Вот почему, когда пять дней спустя на нее снова нахлынуло то, что она сама определяла как «приказ найти самца», — эта потребность растоптать себя, загрязнить, дать насытить любому, когда тело ее снова сотрясла буря, она не стала ей противиться. Она знала: еще неделя, и с этим будет покончено раз и навсегда.
15
В самолете, возвращаясь в Бостон, она чувствовала себя безмятежно счастливой и на другой день, в воскресенье, поехала на Брэттл-стрит пообедать с родителями. Она все еще держалась несколько отчужденно с Генри и Лилиан, но уже много мягче, чем год назад. После обеда она беседовала с Лаурой и с высоты своего авторитета многоопытной старшей сестры старалась предостеречь ее от увлечения наркотиками.
Вечером она вернулась в свою квартиру в Бостоне и в понедельник поехала к доктору Фишеру. Теперь, после развода, она чувствует себя гораздо лучше, сказала Луиза, она очень довольна, что живет самостоятельно, одна, и ей остается только найти себе работу, и все будет превосходно.
Во вторник под вечер ей нечем было заняться, и она поставила пластинку и уселась с книгой.
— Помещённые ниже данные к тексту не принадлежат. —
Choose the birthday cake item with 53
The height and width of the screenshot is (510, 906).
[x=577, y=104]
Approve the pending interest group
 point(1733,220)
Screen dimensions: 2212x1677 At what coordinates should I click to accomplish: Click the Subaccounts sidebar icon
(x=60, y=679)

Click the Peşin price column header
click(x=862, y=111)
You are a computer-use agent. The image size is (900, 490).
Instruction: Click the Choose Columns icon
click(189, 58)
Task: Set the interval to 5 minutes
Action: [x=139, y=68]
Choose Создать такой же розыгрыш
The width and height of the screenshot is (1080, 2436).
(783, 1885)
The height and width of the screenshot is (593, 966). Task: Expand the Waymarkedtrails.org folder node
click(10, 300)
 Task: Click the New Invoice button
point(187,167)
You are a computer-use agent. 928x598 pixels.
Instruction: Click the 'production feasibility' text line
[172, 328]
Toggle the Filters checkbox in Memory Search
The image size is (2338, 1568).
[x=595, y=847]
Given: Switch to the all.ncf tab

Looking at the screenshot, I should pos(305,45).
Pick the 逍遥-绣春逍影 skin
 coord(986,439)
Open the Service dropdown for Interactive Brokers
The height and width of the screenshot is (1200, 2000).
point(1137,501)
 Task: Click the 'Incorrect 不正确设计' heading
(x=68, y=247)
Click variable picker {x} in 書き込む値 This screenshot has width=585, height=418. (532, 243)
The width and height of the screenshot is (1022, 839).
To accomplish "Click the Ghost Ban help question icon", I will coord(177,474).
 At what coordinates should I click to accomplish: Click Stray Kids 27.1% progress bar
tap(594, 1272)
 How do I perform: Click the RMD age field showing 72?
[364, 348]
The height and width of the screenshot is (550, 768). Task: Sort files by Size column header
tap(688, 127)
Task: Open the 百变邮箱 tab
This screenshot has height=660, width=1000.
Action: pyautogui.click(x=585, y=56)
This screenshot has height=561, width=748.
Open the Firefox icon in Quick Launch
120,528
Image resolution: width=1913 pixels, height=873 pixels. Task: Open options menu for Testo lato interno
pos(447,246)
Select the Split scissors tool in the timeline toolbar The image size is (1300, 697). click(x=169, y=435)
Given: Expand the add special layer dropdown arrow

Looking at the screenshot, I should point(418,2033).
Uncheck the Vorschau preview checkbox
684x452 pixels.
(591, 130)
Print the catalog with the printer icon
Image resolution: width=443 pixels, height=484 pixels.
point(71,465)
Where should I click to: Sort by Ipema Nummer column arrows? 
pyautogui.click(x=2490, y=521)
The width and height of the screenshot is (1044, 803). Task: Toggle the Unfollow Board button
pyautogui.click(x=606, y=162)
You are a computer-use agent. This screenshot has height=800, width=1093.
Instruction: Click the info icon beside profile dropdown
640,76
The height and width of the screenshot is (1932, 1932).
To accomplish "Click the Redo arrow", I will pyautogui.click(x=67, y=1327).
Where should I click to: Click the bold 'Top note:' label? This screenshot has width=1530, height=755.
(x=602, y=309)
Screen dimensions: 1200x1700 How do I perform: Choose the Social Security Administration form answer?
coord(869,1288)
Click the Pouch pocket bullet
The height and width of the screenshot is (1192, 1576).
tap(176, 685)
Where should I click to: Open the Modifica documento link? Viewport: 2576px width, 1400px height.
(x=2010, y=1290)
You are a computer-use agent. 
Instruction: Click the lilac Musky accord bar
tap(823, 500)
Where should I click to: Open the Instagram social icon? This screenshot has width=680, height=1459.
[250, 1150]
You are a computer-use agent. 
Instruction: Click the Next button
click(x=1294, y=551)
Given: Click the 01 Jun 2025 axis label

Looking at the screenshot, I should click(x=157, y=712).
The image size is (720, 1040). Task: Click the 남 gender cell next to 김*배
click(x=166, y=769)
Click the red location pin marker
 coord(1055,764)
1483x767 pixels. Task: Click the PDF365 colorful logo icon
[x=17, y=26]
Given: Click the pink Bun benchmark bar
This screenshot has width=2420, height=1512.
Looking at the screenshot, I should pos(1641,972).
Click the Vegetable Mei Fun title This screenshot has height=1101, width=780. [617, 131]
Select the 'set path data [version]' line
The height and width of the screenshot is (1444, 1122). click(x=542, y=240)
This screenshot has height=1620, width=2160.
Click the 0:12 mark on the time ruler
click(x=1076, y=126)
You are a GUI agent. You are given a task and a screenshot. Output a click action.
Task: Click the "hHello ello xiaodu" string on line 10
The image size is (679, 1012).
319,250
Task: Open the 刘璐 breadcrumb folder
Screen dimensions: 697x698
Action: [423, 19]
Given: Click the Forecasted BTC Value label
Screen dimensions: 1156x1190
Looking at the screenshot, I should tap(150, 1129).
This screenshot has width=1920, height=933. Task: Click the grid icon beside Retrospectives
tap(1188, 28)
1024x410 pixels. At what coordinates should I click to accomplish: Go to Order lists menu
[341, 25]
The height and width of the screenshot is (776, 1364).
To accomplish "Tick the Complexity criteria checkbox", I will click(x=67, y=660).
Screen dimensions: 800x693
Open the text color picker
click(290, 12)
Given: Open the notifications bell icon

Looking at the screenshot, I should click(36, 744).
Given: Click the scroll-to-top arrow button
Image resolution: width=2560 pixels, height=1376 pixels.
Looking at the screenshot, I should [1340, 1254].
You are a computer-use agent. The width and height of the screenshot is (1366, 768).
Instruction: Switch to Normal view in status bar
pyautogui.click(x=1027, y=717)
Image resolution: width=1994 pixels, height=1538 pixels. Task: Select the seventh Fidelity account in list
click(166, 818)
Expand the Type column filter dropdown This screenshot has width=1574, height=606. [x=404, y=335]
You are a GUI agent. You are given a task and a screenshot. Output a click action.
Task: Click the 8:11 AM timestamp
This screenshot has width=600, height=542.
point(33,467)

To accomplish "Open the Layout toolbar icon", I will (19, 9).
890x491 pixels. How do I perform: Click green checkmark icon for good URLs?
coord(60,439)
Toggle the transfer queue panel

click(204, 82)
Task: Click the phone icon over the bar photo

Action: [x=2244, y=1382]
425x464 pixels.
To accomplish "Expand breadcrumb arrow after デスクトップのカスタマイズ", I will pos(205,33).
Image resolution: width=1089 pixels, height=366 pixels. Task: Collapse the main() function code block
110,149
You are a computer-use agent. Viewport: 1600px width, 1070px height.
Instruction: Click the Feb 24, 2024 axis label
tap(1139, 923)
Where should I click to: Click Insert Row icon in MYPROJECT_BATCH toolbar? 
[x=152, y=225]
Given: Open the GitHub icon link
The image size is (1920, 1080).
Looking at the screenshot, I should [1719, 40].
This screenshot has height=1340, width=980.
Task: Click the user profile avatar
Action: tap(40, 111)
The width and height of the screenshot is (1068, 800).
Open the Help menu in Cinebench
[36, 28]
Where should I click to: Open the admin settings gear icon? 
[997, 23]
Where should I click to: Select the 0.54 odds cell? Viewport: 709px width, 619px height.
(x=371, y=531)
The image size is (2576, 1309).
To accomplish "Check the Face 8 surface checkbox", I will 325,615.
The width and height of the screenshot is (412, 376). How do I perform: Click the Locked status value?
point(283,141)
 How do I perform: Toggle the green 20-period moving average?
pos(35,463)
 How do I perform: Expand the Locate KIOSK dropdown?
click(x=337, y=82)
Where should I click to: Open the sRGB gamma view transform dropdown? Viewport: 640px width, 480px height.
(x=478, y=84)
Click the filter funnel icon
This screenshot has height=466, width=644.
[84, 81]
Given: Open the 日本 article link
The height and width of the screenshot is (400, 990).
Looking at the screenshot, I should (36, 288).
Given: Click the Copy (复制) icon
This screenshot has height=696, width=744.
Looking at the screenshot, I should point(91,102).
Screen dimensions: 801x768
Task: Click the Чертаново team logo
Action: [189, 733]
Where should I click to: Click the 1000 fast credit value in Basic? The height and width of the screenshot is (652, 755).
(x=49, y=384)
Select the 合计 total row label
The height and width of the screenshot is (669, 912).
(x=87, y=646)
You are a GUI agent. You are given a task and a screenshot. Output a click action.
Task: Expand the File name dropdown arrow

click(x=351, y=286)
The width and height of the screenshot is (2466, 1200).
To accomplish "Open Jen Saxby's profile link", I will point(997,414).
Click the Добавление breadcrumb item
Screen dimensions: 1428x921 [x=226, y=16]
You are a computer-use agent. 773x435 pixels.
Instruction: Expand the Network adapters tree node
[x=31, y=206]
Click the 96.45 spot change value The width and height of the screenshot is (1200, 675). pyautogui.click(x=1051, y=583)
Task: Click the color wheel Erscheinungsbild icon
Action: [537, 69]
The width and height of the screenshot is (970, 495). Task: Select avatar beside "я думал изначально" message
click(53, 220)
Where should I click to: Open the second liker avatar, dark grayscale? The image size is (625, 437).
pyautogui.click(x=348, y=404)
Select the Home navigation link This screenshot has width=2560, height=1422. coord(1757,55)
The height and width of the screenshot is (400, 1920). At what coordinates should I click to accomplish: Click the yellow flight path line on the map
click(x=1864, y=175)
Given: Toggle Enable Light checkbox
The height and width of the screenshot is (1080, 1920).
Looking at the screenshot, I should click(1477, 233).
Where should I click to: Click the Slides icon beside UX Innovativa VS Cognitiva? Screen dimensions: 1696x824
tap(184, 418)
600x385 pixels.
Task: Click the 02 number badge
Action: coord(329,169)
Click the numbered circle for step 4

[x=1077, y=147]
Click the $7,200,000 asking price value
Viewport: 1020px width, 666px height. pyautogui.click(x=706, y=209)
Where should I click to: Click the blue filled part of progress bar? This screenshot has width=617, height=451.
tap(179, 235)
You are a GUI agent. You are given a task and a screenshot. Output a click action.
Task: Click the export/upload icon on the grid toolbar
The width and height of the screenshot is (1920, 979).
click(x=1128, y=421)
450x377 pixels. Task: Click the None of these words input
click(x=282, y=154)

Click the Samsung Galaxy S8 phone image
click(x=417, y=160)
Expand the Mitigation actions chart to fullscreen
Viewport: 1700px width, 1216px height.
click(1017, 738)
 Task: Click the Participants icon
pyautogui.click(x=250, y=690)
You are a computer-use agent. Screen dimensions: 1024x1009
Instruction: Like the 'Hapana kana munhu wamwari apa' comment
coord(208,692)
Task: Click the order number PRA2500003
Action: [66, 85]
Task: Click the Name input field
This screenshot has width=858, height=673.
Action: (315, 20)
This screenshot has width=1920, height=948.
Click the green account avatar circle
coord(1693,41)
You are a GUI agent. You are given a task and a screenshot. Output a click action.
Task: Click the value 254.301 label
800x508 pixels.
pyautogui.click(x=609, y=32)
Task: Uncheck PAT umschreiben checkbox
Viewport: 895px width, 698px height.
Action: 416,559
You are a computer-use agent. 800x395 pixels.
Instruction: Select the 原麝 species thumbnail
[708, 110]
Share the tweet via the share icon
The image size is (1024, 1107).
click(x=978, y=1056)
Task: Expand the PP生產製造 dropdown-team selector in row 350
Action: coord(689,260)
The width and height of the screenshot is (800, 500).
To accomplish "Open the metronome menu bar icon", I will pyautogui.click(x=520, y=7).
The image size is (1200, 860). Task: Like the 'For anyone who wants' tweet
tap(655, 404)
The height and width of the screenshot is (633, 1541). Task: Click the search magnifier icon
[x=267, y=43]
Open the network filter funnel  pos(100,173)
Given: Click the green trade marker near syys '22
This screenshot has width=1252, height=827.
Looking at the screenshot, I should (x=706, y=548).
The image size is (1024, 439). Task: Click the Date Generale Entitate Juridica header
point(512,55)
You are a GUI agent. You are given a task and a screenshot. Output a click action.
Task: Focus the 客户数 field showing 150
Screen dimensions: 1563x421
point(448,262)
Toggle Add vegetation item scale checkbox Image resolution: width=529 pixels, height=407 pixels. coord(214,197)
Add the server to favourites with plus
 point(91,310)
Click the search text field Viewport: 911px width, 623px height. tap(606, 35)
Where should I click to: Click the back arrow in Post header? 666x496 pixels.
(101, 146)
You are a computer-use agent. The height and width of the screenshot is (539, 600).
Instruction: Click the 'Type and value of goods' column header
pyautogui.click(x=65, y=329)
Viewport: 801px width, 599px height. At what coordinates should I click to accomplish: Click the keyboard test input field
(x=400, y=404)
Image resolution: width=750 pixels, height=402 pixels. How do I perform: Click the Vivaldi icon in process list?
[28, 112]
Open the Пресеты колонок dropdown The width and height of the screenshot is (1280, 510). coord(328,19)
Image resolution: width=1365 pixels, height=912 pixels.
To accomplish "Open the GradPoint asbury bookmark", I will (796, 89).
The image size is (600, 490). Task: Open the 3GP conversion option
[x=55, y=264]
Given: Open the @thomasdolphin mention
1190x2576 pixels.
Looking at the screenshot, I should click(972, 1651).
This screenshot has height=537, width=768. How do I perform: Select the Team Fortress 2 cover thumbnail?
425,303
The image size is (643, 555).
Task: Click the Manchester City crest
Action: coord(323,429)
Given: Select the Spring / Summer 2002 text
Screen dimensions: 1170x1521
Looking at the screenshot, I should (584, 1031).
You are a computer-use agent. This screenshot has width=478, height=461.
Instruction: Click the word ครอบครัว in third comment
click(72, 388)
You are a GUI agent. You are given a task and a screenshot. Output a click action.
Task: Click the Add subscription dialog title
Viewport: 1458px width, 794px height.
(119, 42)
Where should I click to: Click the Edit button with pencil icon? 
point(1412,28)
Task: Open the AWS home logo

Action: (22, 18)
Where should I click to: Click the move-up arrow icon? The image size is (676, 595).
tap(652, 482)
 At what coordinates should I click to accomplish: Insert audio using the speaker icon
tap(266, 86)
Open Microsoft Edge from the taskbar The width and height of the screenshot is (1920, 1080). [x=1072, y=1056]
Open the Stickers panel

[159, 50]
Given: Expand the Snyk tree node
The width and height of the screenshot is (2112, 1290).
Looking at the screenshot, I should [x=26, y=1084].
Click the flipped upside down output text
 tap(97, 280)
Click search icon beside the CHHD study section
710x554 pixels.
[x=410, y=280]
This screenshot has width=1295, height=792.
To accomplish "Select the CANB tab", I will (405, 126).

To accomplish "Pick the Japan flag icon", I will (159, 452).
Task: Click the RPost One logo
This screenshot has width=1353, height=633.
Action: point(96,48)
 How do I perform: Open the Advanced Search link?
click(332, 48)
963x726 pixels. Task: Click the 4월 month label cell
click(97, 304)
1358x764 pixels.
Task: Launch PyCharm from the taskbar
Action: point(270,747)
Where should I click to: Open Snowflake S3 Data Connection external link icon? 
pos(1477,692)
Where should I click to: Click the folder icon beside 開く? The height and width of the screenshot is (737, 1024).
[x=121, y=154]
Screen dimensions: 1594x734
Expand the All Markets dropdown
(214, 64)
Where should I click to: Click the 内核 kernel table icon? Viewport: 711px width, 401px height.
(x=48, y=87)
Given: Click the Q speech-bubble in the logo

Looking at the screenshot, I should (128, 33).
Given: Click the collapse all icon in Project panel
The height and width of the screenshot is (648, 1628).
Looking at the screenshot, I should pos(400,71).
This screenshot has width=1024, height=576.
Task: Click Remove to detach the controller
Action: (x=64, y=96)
Но тело ее не долго пребывало в покое: вскоре она почувствовала, что в ней нарастает то, что, как она думала, никогда больше не воскреснет. Она пыталась читать, пыталась слушать музыку, но глаза ее были слепы и уши глухи, ибо все чувства подавлял вскипавший в ней снова шквал, втягивая ее, обессиленную, в свой водоворот.
Она встала. Походила из угла в угол по комнате. Стиснула руки, словно пытаясь пригвоздить себя к месту, но не смогла. Тогда она вышла из квартиры и принялась бродить по улицам Бостона, пока не увидела мужчину, который, как подсказывал ей инстинкт, мог дать ей то, что ей было нужно, и пошла за ним следом.
Часть четвертая
1
Семеро студентов занимались в семинаре по политической теории, руководимом профессором Ратлиджем. Все они были третьекурсниками, за исключением Дэнни Глинкмана, который учился на втором курсе, и католического священника Элана Грея, члена иезуитского ордена, который работал над диссертацией.
Эти семеро были выбраны из ста гарвардских и рэдклиффских студентов, подававших заявление о приеме в семинар, как наиболее одаренные и эрудированные в этой области знаний. Ни по способностям, ни по возрасту их, разумеется, никак нельзя было поставить на одну доску. Пожалуй, самым одаренным из них был Дэнни, только его мозг был подобен мотору, работающему с большой нагрузкой, но вхолостую. Элан, священник, имел за плечами лишние десять лет жизненного опыта, научившие его соизмерять взлеты интеллекта с реальностью, а Джулиус Тейт, американец мексиканского происхождения, несмотря на неполных двадцать два года, в подходе к решению проблем проявлял здравый смысл, ничуть не уступая в этом священнику.